§ **Task description**
Exactly as written, print out each entry in the data, with no pictures.

§ **Source records**
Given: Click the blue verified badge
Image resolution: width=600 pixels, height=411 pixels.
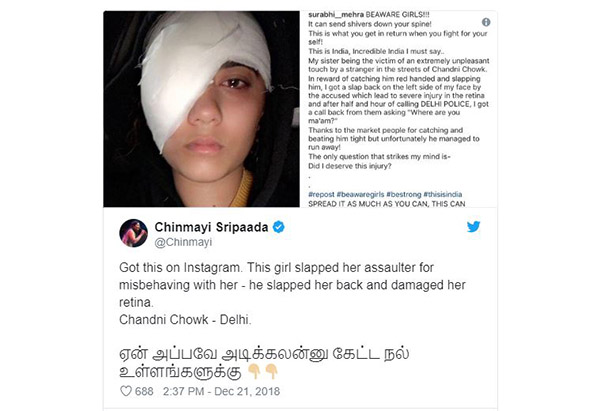Looking at the screenshot, I should [x=279, y=227].
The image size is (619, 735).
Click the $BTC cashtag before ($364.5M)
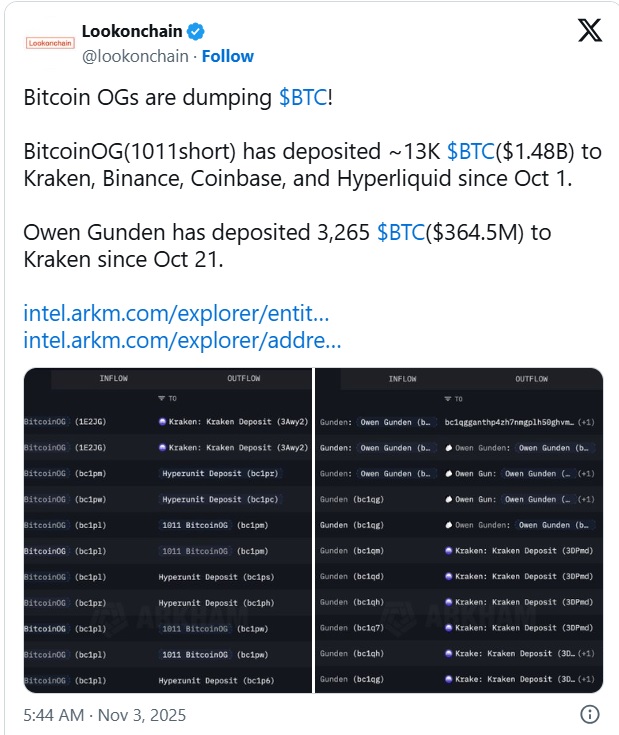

§ **Response to the task**
Given: Click the blue verified badge
Image resolution: width=600 pixels, height=411 pixels.
Looking at the screenshot, I should [x=279, y=227].
The image size is (619, 735).
Click the $BTC cashtag before ($364.5M)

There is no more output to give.